A liquid biopsy platform that utilizes protease biosensors can detect nonalcoholic steatohepatitis (NASH) with pinpoint accuracy in both mice and humans.

In mouse model experiments, the test was able to distinguish NASH-induced from healthy mice with perfect accuracy. In humans, the test correctly differentiated between NASH patients and healthy individuals 97 percent of the time.

The data demonstrate that the novel liquid biopsy platform has highly reproducible results, according to Dr Arun Sanyal, of Virginia Commonwealth University, who presented their results at the American Association for the Study of Liver Diseases (AASLD) virtual annual meeting. 

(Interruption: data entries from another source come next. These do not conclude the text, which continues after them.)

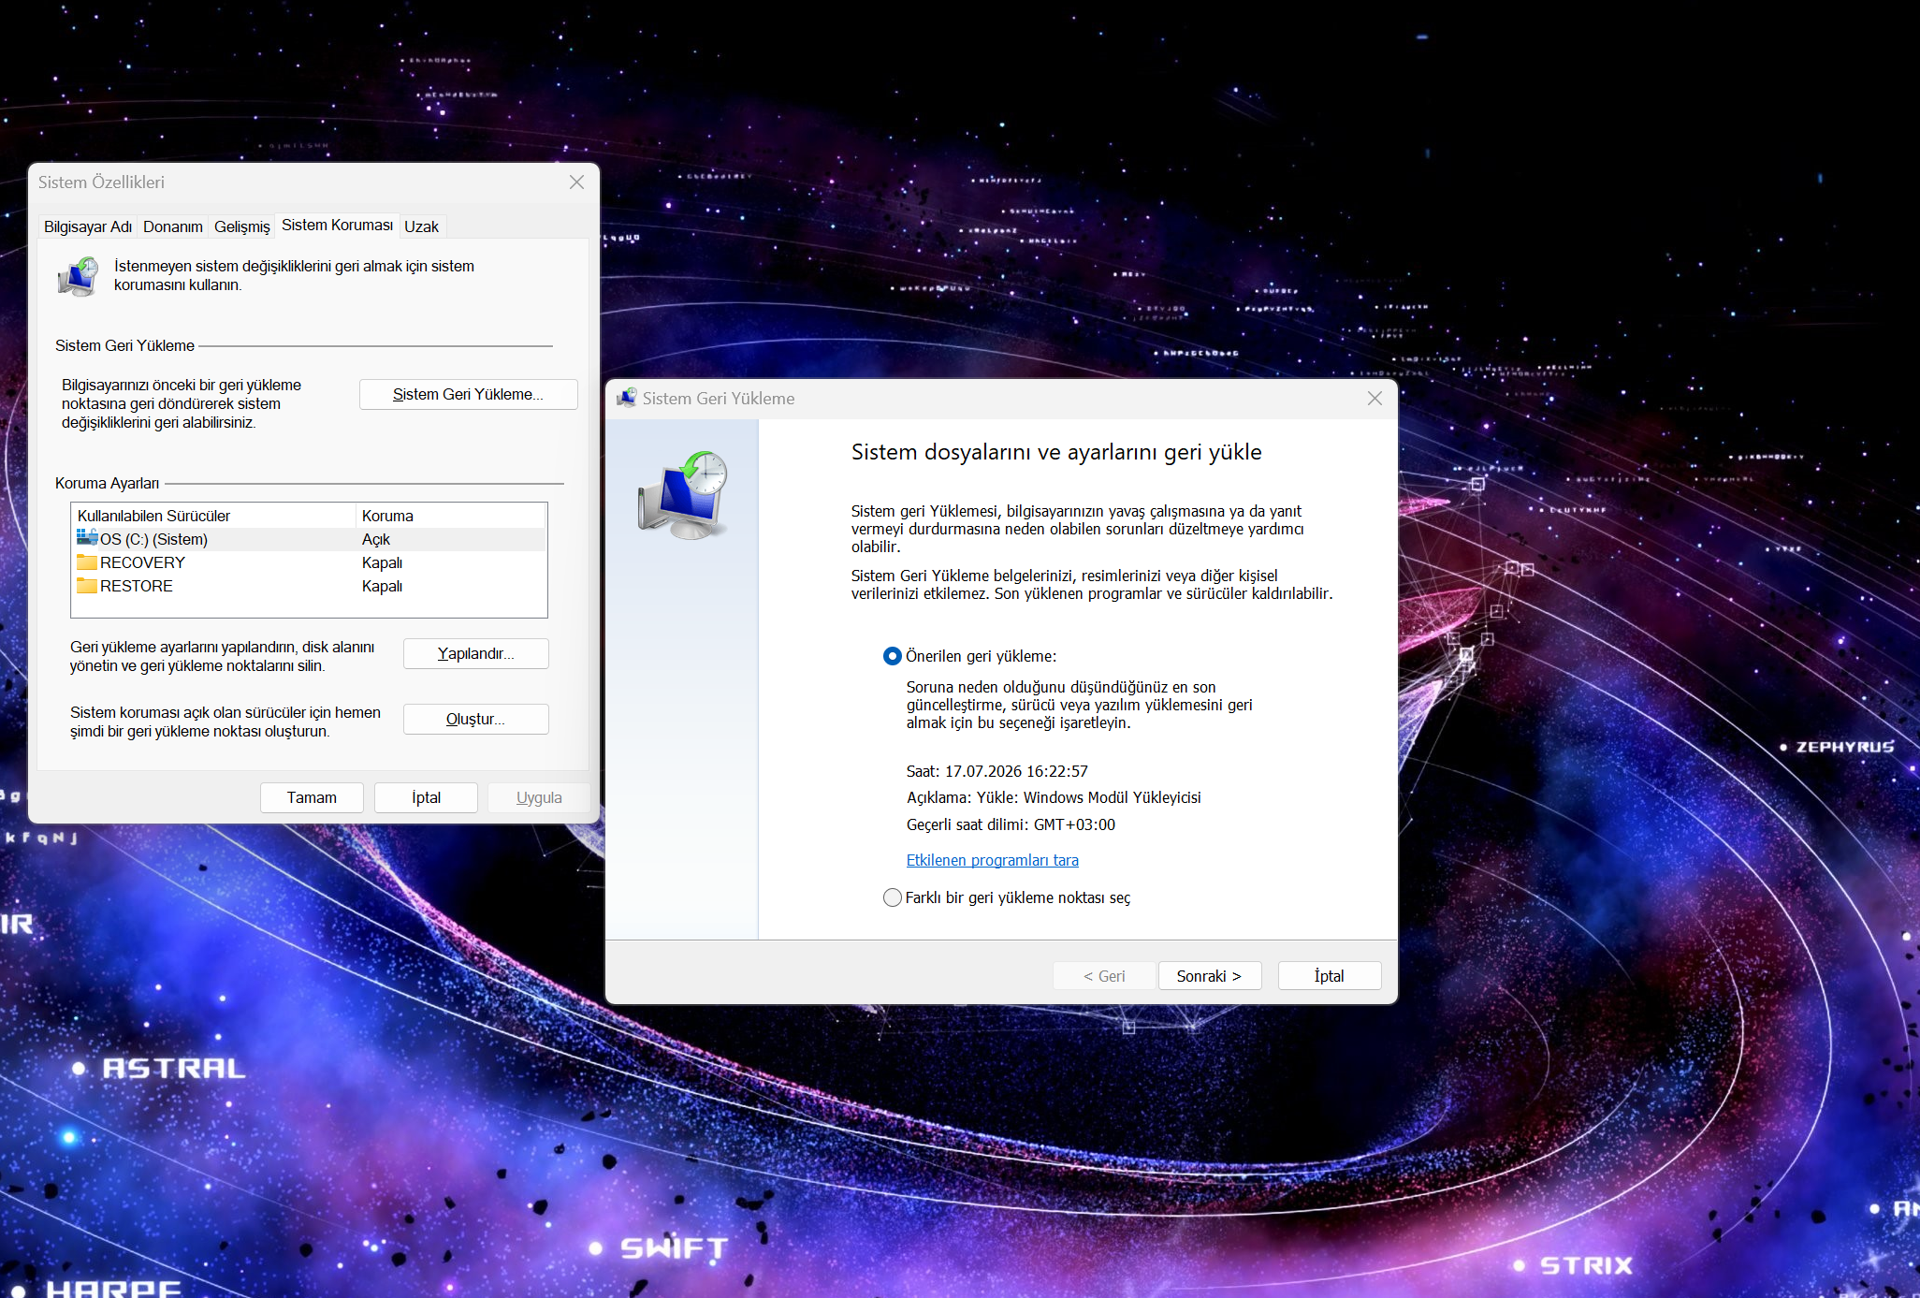Close the Sistem Geri Yükleme wizard window
The image size is (1920, 1298).
point(1375,398)
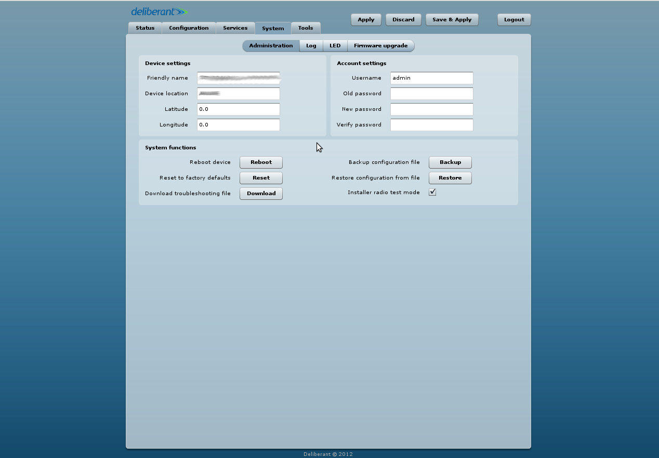
Task: Select the Tools tab
Action: [306, 28]
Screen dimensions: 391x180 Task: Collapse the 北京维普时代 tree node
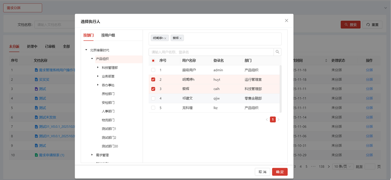coord(87,50)
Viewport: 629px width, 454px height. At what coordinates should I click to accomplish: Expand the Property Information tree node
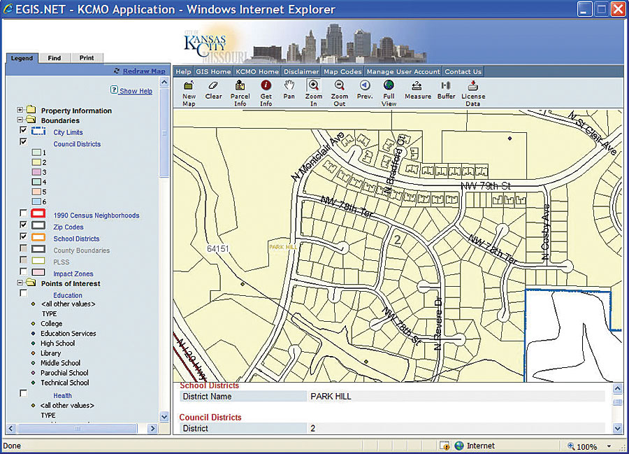click(20, 111)
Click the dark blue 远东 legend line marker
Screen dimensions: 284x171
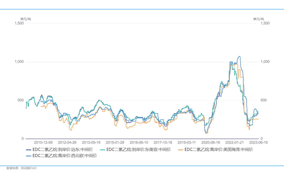29,149
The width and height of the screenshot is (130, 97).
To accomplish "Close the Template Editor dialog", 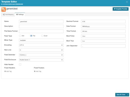I will pos(127,2).
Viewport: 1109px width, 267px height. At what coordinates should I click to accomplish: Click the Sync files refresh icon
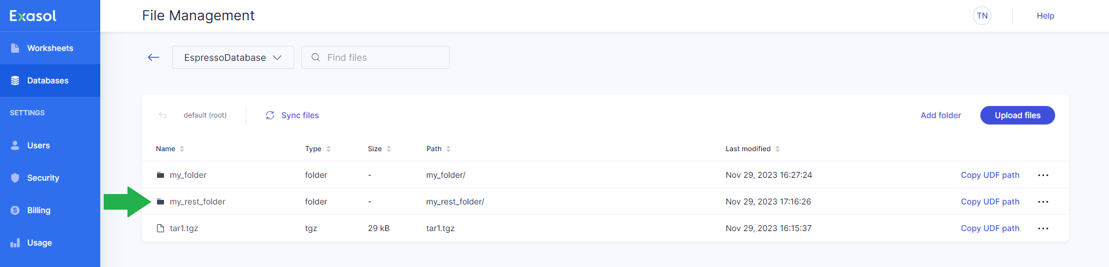pyautogui.click(x=270, y=115)
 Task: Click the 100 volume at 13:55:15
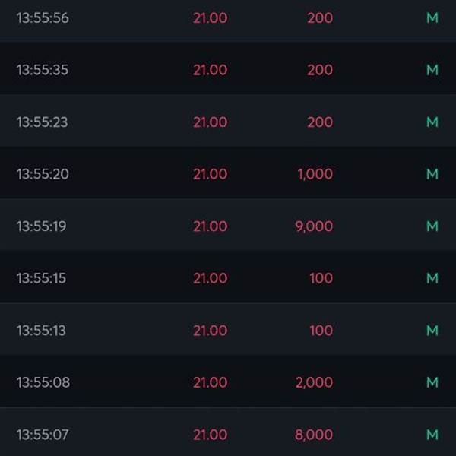[x=321, y=278]
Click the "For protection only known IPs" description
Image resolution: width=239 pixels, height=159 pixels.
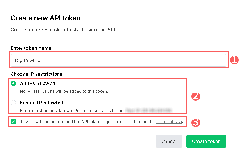point(72,110)
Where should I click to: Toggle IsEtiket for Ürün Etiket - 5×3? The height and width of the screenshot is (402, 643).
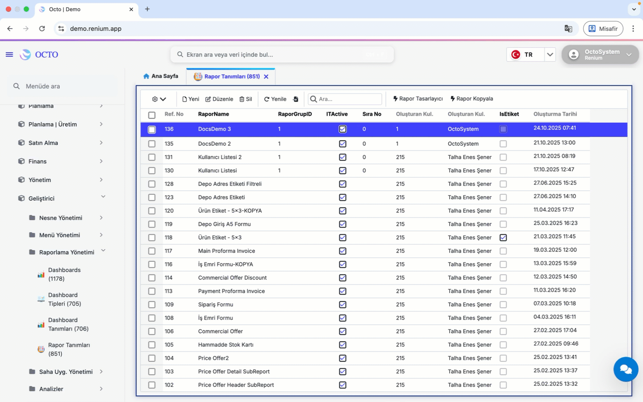(x=503, y=238)
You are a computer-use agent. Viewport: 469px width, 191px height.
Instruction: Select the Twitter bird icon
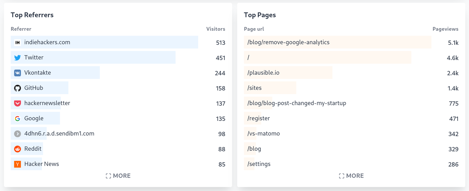coord(18,57)
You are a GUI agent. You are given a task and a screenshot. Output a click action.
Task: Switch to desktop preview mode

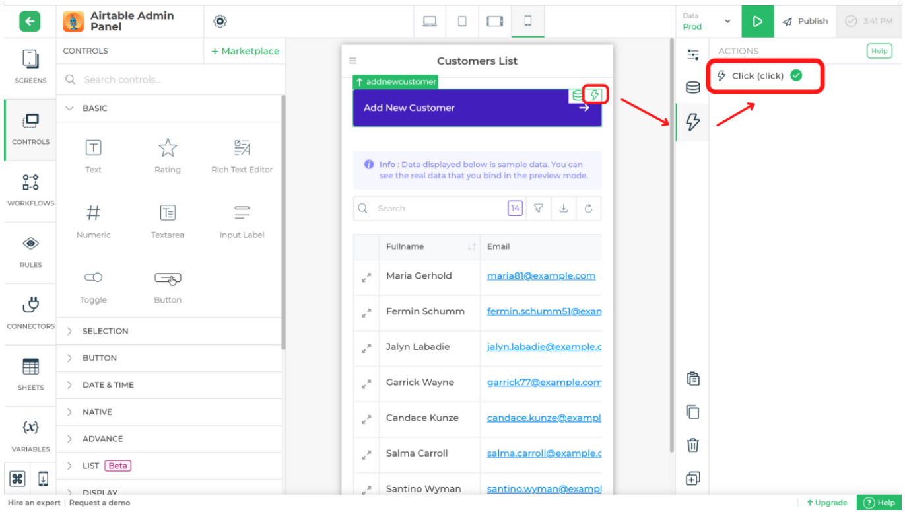pos(430,21)
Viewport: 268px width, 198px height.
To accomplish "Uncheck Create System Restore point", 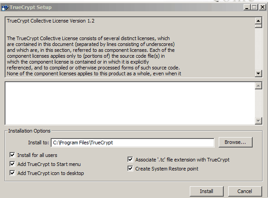I will (x=130, y=169).
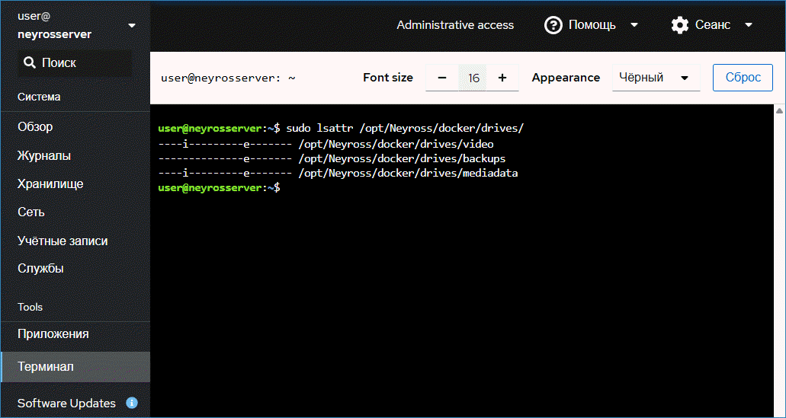Open the Сеанс session menu
The image size is (786, 418).
click(713, 25)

Called LBx-NASH, the platform directly measures the activity between NASH-specific proteases and fluorogenic biosensors that contain peptide molecules. When the biosensors are applied to the blood sample, the fatty liver proteases will cleave or break down some of the peptides. Monitoring this cleavage process qualifies which proteases are active and ascertains the disease status.

Sanyal pointed out that such an approach can be a boon to patients, in that it improves accessibility and convenience in terms of diagnosing the disease.

“This diagnostic approach could potentially diagnose patients with NASH who require further clinical management and reduce unnecessary testing and invasive liver biopsies,” he said, adding that the next step in the research is to conduct prospective studies.

Animal, human studies

Sanyal and colleagues initially tested the platform in 10 C57BL/6 NASH mice fed a choline-deficient high-fat diet (CD-HFD) and 28 mice fed a healthy diet. The most significantly cleaved biosensor in NASH mice was N11, a peptide sensing cathepsin L (CTSL) activity.

Measuring the CTSL activity with the liquid biopsy proved far better than quantifying the CTSL abundance in plasma using a commercial ELISA kit for detecting NASH (area under the curve [AUC], 1.00 vs 0.52). [AASLD 2021, abstract L03]

The preclinical results were replicated in three independent human NASH pilot cohorts (n=35) and healthy controls (n=24), with N11 showing a significant discriminatory power (p=0.003).

Next, the team developed LBx-NASH by screening >600 peptide substrates. They identified a panel of 20 biosensors to query disease biology in NASH and tested them using plasma samples from 76 NASH patients (60.5 percent female, 77.3 percent had body mass index ≥30kg/m2, 50.7 percent were diabetic) and 12 healthy lean or obese individuals.

The biosensor assay achieved high discriminatory accuracy (AUC, 0.97, 95 percent confidence interval, 0.93–1.00) and was able to distinguish NASH from healthy samples independently of gender, obesity status, and type 2 diabetes.

“[The present] data demonstrate the diagnostic potential of protease activity to accurately predict NASH disease state,” said Sanyal.

He believed that the liquid biopsy platform could greatly improve the quality of care for NASH patients.